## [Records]
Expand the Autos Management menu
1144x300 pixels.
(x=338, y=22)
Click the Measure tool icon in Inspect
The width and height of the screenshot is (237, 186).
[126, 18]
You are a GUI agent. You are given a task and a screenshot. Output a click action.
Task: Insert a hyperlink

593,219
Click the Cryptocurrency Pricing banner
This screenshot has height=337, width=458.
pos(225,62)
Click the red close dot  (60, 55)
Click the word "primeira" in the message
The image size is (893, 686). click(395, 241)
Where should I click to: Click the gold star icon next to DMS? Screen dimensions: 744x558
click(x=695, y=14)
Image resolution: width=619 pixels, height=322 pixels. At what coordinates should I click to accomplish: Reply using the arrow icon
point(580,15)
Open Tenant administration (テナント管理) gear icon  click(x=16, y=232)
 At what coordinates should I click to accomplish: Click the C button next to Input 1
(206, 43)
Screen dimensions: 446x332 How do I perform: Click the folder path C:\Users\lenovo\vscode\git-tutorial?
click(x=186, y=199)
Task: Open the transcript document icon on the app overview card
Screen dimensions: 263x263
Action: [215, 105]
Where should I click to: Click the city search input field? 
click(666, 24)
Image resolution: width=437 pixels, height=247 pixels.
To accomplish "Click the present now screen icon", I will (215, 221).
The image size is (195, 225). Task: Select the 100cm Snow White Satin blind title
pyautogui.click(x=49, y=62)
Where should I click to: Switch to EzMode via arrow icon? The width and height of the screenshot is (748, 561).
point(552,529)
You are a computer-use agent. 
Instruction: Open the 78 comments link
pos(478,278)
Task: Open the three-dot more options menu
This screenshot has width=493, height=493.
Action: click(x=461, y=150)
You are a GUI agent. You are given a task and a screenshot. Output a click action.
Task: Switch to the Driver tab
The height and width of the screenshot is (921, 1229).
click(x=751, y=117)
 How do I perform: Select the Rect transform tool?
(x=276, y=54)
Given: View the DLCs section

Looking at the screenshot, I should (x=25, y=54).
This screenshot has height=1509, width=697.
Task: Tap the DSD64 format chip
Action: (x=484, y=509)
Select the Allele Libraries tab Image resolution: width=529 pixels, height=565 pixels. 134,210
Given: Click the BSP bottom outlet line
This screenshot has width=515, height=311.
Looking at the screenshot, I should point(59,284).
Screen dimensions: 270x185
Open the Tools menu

## [Set problem]
Copy all of the entries above word for word, keeping every line unchanged.

## [Response to the exercise]
Expand the Autos Management menu
1144x300 pixels.
(x=338, y=22)
Click the Measure tool icon in Inspect
The width and height of the screenshot is (237, 186).
[126, 18]
You are a GUI agent. You are given a task and a screenshot. Output a click action.
Task: Insert a hyperlink

593,219
Click the Cryptocurrency Pricing banner
This screenshot has height=337, width=458.
pos(225,62)
Click the red close dot  (60, 55)
Click the word "primeira" in the message
The image size is (893, 686). click(395, 241)
Where should I click to: Click the gold star icon next to DMS? Screen dimensions: 744x558
click(x=695, y=14)
Image resolution: width=619 pixels, height=322 pixels. At what coordinates should I click to accomplish: Reply using the arrow icon
point(580,15)
Open Tenant administration (テナント管理) gear icon  click(x=16, y=232)
 At what coordinates should I click to accomplish: Click the C button next to Input 1
(206, 43)
Screen dimensions: 446x332 How do I perform: Click the folder path C:\Users\lenovo\vscode\git-tutorial?
click(x=186, y=199)
Task: Open the transcript document icon on the app overview card
Screen dimensions: 263x263
Action: [215, 105]
Where should I click to: Click the city search input field? 
click(666, 24)
Image resolution: width=437 pixels, height=247 pixels.
To accomplish "Click the present now screen icon", I will (215, 221).
The image size is (195, 225). Task: Select the 100cm Snow White Satin blind title
pyautogui.click(x=49, y=62)
Where should I click to: Switch to EzMode via arrow icon? The width and height of the screenshot is (748, 561).
point(552,529)
You are a computer-use agent. 
Instruction: Open the 78 comments link
pos(478,278)
Task: Open the three-dot more options menu
This screenshot has width=493, height=493.
Action: click(x=461, y=150)
You are a GUI agent. You are given a task and a screenshot. Output a click action.
Task: Switch to the Driver tab
The height and width of the screenshot is (921, 1229).
click(x=751, y=117)
 How do I perform: Select the Rect transform tool?
(x=276, y=54)
Given: View the DLCs section

Looking at the screenshot, I should (x=25, y=54).
This screenshot has height=1509, width=697.
Task: Tap the DSD64 format chip
Action: (x=484, y=509)
Select the Allele Libraries tab Image resolution: width=529 pixels, height=565 pixels. 134,210
Given: Click the BSP bottom outlet line
This screenshot has width=515, height=311.
Looking at the screenshot, I should point(59,284).
Screen dimensions: 270x185
Open the Tools menu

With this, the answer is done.